Your output should consist solely of the lines from the one with "Accept [button] (739, 2203)" through the end of the records, reproduced exactly, both ends included.

## Supplied data
__________

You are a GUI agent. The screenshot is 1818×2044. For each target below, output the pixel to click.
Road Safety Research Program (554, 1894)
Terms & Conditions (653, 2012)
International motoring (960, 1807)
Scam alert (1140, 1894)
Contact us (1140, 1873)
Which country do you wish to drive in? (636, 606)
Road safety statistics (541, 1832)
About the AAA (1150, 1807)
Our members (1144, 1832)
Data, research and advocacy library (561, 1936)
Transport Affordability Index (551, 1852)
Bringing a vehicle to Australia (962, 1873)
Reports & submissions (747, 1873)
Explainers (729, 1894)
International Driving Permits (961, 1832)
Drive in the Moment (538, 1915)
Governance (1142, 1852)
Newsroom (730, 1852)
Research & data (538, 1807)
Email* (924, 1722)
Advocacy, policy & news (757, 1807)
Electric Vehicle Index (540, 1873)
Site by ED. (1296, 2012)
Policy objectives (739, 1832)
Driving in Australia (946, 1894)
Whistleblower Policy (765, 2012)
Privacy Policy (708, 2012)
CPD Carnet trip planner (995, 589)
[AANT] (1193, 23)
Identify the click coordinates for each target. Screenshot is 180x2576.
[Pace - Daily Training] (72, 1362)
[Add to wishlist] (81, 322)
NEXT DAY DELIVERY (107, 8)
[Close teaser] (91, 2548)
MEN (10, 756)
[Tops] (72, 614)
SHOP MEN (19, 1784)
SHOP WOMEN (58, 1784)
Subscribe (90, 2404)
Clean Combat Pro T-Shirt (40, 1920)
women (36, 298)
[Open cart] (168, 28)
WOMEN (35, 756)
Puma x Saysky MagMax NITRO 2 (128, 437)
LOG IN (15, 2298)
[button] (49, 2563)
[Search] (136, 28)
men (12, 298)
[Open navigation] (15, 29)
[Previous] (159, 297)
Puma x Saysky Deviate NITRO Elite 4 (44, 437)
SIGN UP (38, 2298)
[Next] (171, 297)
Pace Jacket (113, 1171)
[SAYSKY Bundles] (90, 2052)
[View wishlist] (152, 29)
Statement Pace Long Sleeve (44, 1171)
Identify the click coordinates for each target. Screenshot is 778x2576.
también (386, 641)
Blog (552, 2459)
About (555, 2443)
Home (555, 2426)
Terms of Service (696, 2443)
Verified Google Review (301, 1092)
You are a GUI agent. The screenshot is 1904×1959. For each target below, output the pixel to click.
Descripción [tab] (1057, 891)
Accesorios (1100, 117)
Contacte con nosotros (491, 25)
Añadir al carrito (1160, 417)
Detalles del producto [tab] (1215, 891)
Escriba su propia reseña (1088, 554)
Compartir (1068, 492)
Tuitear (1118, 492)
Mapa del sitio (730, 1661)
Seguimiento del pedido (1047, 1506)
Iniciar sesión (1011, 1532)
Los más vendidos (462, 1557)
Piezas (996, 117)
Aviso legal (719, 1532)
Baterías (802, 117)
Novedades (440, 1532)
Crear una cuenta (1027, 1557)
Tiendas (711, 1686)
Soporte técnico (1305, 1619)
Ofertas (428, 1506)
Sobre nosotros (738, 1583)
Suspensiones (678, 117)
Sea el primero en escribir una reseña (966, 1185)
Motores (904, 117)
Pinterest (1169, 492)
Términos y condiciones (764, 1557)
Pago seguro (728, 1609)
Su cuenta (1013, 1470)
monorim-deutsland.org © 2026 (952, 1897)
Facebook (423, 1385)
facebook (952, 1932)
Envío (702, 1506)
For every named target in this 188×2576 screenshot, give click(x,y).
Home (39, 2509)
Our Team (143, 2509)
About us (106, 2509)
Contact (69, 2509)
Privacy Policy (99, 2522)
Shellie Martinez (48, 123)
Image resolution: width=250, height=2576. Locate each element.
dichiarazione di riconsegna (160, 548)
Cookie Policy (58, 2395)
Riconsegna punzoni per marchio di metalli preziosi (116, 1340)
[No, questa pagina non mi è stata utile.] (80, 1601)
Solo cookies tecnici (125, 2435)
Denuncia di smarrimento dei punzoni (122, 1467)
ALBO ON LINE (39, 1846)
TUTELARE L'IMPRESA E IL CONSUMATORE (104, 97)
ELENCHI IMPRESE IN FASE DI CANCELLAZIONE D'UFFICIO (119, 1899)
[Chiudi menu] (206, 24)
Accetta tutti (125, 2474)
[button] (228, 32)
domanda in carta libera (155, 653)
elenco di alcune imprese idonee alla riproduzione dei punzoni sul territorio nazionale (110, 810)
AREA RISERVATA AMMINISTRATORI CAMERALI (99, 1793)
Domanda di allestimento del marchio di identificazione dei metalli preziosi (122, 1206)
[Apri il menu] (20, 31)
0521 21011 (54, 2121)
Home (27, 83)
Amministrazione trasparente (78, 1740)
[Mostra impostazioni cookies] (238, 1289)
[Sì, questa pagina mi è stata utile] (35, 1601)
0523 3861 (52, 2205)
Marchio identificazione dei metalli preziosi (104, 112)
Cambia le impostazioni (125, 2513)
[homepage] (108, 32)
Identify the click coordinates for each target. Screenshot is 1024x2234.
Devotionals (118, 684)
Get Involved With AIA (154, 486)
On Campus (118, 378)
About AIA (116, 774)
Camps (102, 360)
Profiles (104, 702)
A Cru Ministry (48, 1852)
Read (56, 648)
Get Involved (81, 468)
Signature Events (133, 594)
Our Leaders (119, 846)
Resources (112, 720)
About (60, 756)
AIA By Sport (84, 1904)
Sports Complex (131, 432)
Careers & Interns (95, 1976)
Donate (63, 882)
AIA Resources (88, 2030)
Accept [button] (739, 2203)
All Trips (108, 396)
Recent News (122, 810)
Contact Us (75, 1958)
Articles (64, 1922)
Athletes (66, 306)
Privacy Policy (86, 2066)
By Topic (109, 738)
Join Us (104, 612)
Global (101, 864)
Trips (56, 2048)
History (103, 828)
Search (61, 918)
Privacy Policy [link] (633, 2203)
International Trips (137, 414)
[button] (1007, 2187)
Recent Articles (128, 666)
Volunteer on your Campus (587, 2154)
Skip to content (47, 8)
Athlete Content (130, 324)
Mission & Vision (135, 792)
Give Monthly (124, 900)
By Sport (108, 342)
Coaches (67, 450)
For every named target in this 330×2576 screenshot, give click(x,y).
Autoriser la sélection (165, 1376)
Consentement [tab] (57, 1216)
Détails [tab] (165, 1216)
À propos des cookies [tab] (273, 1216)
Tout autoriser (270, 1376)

__________

## Result below
Accept [button] (739, 2203)
All Trips (108, 396)
Recent News (122, 810)
Contact Us (75, 1958)
Articles (64, 1922)
Athletes (66, 306)
Privacy Policy (86, 2066)
By Topic (109, 738)
Join Us (104, 612)
Global (101, 864)
Trips (56, 2048)
History (103, 828)
Search (61, 918)
Privacy Policy [link] (633, 2203)
International Trips (137, 414)
[button] (1007, 2187)
Recent Articles (128, 666)
Volunteer on your Campus (587, 2154)
Skip to content (47, 8)
Athlete Content (130, 324)
Mission & Vision (135, 792)
Give Monthly (124, 900)
By Sport (108, 342)
Coaches (67, 450)
For every named target in this 330×2576 screenshot, give click(x,y).
Autoriser la sélection (165, 1376)
Consentement [tab] (57, 1216)
Détails [tab] (165, 1216)
À propos des cookies [tab] (273, 1216)
Tout autoriser (270, 1376)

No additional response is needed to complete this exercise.